I realized that the scientific juggernaut was on course to hit this iceberg after analysing scientific writing in its various forms—articles, presentations, posters, research proposals, institutional literature and so forth—and observing writing practices by working closely with researchers (Roland, 1995). This article presents the preliminary results of analysing scientific articles and referee reports—500 in total—and comparing them with the norms and standards that codify scientific writing (ANSI, 1979a, b; AFNOR, 1984). I also interviewed researchers and referees, and analysed their discourse to ascertain their attitude towards writing: what it means to them, how important it is, and whether and how they were prepared for the task. In addition, I asked them about the role of a supervisor—for example, how they transmit their knowledge about writing standards and experiences, and the time they devote to working with students on their papers.

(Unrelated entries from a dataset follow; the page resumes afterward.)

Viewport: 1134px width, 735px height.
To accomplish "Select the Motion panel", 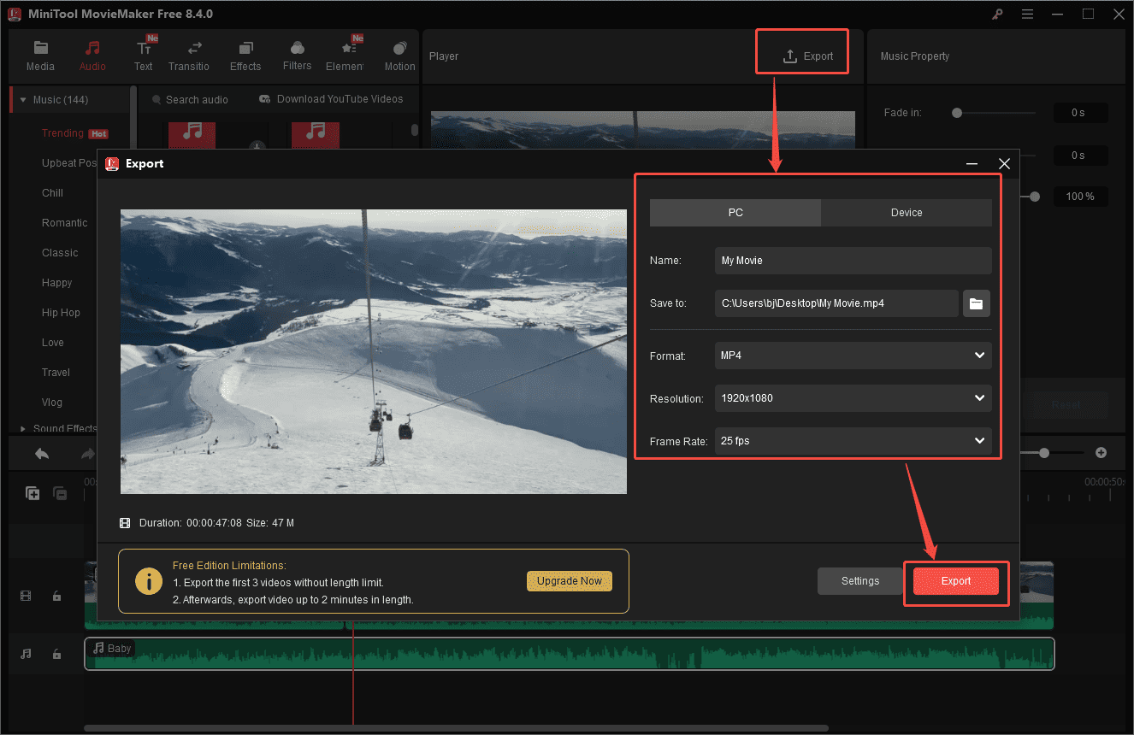I will point(399,55).
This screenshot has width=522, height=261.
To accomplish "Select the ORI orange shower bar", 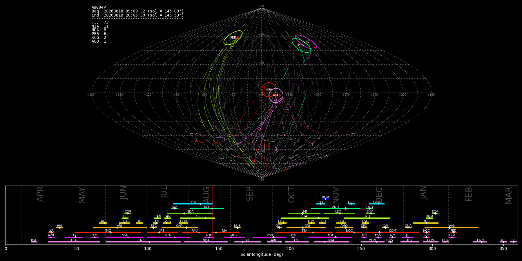I will point(306,228).
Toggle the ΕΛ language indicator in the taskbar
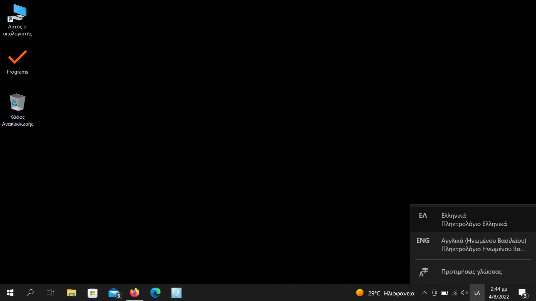The image size is (536, 301). 477,293
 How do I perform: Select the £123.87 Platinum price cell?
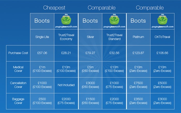tap(138, 53)
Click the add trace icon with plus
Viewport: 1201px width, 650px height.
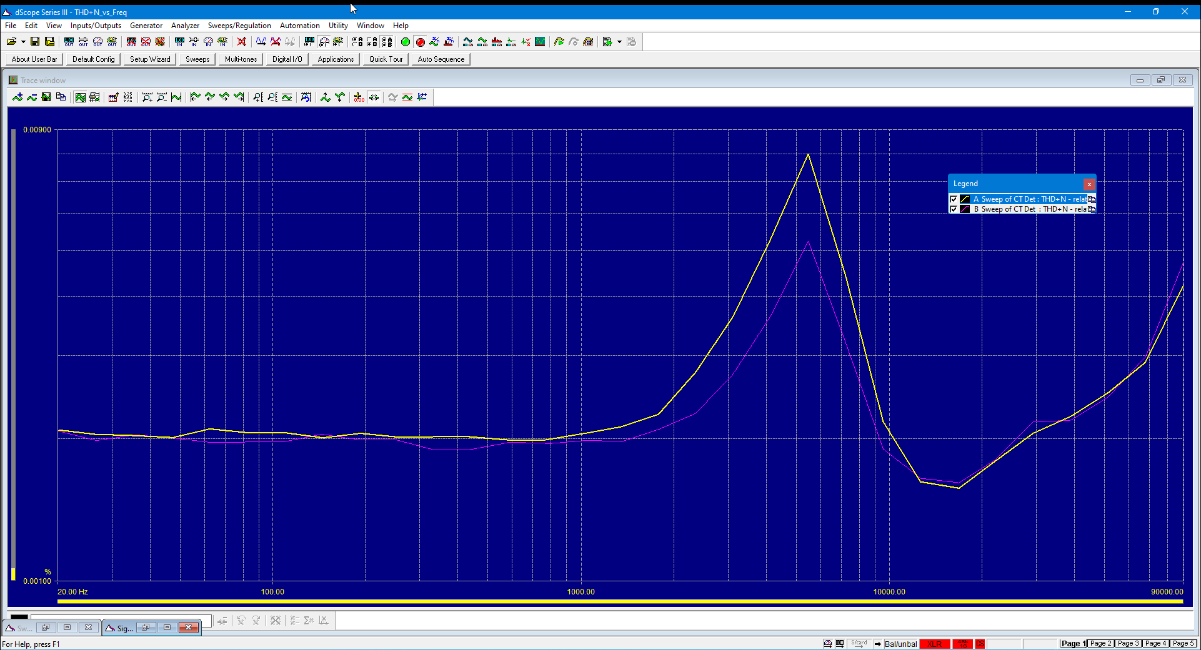(17, 97)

Over 15 years, I have taught approximately 1,600 junior and senior researchers from a broad range of disciplines—life sciences, mathematics, physics and social sciences, for example—and from various institutions in Europe and Canada in Réflexives® training seminars. These seminars are designed to help get results published as quickly and efficiently as possible. However, when I realized that the researchers' problems were less with writing itself and more with designing research strategy and placing results in context, I adapted the seminars accordingly. With the cooperation of researchers who acknowledged their weaknesses, we tackled the real issues behind the difficulties of writing: what are the research questions underlying the experiments? How did you develop your specific research question? What are the scientific and societal issues of your research? What impact will it have? What is your research strategy?

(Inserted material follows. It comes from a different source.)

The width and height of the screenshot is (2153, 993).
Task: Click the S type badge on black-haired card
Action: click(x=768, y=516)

My aim here is to show that scientific communication—oral and written—has degenerated into a style that acts to conceal the authors' ideas, intentions and character. In particular, hedging—when a writer withholds full commitment to his statements—and its avatars plagiarism and misquotation, have spread to such an extent that they create ambiguity, and in many cases illegibility and misinterpretations, which could be regarded as a form of fraud, defined by the Merriam-Webster Dictionary as "an act of deceiving or misrepresenting". I will further outline the consequences that this attitude has on young researchers and on the ability to sustain publicly funded research.

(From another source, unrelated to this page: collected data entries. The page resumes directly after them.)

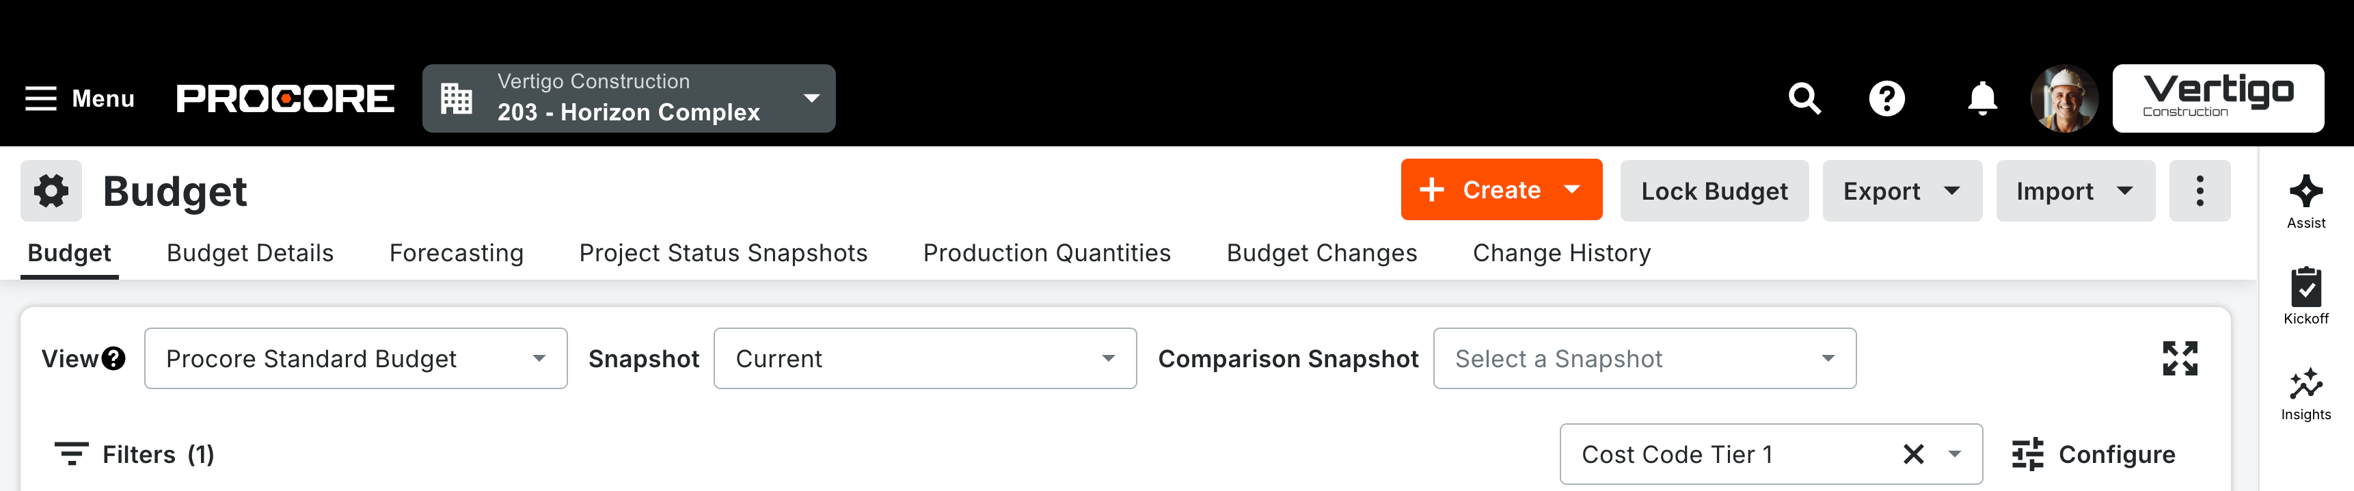The image size is (2354, 491).
Task: Clear the Cost Code Tier 1 filter
Action: click(1912, 454)
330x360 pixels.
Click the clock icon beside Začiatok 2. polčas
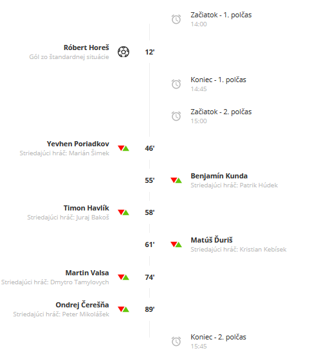tap(176, 116)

In general, scientific discourse has evolved into a 'ready-to-write' model, which has progressively provided researchers with an ersatz 'ready-to-think' model. As a consequence of this lackadaisical attitude, hedging in its various forms has spread so widely in scientific discourse that it has become a main source of what Franzen and colleagues call institutional fraud. This already has negative consequences for the training of young researchers and might cause them additional difficulties when assuming their role in society. Here, I focus on four distinctive features of hedging: impersonal style, passive voice, modal verbs and the descriptive approach. All are found in the two most important sections of any scientific paper or communication: the introduction, which should present the research objectives in the larger context; and the discussion, in which the implications and future directions of the work are debated.
Scientific writing contradicts the norms and standards of the scientific community on which most journals' recommendations to authors are based. Journals' guidelines for referees and for authors, and national and international standards, reproduce and conform to the conclusions of the Vancouver Group—now the International Committee of Medical Journal Editors—on the content, structure and style of papers for publication (ICMJE, 2006). The same norms apply to oral presentations, abstracts, papers and posters (see sidebar).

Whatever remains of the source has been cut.